#### Assignment:
A bare number is the only acceptable answer: how many lines of these entries include "section"?

#### Supplied records:
:::
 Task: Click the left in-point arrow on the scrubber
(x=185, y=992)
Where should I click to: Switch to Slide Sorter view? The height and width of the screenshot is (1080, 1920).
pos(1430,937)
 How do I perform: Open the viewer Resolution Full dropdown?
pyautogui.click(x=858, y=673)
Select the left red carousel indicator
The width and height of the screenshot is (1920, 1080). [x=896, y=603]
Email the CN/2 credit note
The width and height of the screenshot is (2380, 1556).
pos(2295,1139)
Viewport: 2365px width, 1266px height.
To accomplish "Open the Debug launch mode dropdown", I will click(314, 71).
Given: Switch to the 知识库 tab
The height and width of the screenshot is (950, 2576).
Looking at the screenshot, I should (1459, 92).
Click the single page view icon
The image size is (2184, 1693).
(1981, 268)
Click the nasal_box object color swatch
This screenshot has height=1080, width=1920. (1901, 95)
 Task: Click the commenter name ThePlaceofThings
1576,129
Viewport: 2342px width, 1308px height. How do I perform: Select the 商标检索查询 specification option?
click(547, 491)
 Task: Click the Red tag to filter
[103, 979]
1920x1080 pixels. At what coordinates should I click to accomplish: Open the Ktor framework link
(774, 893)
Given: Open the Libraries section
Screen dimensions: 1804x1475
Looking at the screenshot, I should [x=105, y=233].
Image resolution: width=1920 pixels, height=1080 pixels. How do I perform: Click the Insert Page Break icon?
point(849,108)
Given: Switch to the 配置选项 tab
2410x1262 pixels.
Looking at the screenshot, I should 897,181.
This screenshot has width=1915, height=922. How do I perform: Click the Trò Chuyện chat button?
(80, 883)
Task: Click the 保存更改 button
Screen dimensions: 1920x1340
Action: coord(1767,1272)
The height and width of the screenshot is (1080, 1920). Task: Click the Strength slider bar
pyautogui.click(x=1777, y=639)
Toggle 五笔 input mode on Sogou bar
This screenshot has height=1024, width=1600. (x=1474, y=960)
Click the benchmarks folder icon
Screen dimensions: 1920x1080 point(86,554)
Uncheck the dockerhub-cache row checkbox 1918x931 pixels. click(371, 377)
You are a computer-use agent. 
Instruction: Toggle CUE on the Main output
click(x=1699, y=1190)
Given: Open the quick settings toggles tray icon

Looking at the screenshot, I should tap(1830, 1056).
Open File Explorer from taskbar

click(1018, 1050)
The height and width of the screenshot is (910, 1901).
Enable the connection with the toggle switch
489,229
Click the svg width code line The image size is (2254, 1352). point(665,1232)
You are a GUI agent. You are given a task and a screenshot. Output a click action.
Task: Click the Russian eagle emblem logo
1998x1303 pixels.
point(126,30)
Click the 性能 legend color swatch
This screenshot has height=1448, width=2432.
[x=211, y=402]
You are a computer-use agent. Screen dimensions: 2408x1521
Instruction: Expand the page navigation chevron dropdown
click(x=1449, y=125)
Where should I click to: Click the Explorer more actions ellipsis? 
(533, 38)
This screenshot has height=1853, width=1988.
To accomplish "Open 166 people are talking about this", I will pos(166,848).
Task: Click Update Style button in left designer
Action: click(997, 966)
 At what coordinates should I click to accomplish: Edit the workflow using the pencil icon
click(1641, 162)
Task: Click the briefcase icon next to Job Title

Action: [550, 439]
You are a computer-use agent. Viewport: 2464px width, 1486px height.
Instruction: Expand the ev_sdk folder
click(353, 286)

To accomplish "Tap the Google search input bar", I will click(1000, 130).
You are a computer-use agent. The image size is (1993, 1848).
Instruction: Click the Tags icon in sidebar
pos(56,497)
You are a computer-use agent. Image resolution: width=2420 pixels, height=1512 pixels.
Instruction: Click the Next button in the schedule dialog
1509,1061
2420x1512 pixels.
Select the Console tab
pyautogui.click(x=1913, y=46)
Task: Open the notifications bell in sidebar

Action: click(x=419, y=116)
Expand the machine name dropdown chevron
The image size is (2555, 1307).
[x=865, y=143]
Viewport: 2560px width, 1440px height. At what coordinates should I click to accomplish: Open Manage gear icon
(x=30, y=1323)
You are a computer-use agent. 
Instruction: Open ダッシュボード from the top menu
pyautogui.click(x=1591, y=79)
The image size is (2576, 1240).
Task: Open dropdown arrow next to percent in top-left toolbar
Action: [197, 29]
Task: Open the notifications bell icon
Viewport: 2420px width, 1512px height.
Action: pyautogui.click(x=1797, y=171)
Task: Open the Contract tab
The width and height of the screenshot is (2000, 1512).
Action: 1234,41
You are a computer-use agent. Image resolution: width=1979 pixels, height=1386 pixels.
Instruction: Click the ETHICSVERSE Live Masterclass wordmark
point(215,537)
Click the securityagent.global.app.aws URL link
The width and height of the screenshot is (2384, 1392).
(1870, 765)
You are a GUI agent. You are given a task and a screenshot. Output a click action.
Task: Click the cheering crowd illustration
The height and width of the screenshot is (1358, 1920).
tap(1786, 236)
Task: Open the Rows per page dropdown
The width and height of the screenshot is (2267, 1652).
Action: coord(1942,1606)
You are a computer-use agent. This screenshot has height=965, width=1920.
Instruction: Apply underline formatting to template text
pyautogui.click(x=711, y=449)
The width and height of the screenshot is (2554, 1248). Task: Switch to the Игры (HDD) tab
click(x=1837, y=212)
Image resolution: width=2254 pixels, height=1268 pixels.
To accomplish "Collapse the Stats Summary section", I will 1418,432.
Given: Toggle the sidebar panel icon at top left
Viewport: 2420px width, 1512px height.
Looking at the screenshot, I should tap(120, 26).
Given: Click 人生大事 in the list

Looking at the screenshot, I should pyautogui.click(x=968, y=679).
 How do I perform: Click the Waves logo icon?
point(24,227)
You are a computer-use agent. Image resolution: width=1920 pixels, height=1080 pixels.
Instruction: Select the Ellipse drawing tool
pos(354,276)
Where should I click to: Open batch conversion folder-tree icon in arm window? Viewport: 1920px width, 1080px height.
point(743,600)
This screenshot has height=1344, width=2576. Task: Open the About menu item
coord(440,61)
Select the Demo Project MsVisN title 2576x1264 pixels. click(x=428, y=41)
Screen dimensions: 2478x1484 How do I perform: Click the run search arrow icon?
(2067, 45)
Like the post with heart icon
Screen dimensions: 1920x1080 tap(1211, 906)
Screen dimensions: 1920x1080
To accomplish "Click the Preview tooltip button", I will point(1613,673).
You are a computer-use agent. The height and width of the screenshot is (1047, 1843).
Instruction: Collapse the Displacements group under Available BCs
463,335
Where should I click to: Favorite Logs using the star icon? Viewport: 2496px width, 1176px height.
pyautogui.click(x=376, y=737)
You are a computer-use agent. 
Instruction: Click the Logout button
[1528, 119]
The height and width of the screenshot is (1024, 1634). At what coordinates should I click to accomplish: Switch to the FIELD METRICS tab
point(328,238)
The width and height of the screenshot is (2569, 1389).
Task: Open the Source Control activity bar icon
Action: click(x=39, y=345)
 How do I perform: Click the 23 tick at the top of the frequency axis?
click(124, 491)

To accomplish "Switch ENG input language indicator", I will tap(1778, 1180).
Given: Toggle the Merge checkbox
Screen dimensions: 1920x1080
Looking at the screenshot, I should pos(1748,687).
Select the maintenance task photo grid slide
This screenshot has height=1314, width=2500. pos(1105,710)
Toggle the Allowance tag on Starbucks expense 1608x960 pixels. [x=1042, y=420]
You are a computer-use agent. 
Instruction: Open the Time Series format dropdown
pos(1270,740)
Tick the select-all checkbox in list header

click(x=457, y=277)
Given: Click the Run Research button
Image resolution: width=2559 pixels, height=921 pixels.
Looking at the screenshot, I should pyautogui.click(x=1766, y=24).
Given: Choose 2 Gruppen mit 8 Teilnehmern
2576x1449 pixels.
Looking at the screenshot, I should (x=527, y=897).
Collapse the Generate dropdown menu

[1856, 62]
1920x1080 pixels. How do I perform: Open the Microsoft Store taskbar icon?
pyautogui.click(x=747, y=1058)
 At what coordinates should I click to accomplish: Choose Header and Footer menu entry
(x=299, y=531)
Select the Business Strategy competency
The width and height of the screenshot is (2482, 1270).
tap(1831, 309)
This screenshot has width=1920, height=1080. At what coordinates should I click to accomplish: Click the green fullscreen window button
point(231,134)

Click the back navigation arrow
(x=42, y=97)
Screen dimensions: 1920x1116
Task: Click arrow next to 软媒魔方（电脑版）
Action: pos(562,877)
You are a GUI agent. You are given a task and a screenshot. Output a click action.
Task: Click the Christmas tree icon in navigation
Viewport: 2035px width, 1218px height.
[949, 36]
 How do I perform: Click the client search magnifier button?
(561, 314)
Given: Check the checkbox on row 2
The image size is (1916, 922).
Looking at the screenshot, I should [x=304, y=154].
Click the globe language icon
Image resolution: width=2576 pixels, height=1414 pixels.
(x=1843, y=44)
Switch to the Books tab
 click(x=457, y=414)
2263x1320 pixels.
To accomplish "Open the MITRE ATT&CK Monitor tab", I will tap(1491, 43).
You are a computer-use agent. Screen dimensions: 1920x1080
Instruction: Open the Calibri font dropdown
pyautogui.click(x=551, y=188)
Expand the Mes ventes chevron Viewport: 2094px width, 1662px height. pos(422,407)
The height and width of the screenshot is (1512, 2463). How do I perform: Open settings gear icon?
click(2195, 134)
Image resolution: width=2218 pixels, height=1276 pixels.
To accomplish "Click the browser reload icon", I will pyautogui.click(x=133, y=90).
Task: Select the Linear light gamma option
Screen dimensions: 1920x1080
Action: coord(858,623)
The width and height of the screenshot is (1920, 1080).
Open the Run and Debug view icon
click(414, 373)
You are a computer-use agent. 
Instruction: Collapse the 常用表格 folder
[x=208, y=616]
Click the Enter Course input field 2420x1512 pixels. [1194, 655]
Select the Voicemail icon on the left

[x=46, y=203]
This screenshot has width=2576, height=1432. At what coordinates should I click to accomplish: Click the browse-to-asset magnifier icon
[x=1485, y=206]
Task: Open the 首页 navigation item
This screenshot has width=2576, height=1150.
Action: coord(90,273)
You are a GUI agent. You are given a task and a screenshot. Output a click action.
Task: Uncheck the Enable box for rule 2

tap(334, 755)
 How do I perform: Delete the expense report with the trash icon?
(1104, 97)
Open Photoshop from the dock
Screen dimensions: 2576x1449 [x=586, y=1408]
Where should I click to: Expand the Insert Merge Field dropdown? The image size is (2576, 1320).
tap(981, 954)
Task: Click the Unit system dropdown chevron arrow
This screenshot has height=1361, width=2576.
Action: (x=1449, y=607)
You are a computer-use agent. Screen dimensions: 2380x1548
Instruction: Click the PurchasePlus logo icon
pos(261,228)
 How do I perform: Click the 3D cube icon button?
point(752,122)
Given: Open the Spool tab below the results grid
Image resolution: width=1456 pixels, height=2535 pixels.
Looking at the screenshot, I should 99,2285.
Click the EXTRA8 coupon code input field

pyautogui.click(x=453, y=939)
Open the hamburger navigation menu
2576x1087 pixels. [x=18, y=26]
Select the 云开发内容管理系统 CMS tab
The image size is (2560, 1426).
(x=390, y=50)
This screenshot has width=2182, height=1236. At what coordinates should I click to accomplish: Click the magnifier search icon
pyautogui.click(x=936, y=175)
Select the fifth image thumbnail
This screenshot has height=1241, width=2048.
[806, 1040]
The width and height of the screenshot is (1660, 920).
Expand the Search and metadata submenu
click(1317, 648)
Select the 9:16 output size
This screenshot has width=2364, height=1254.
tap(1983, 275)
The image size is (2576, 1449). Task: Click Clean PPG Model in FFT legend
:::
#### Task result:
2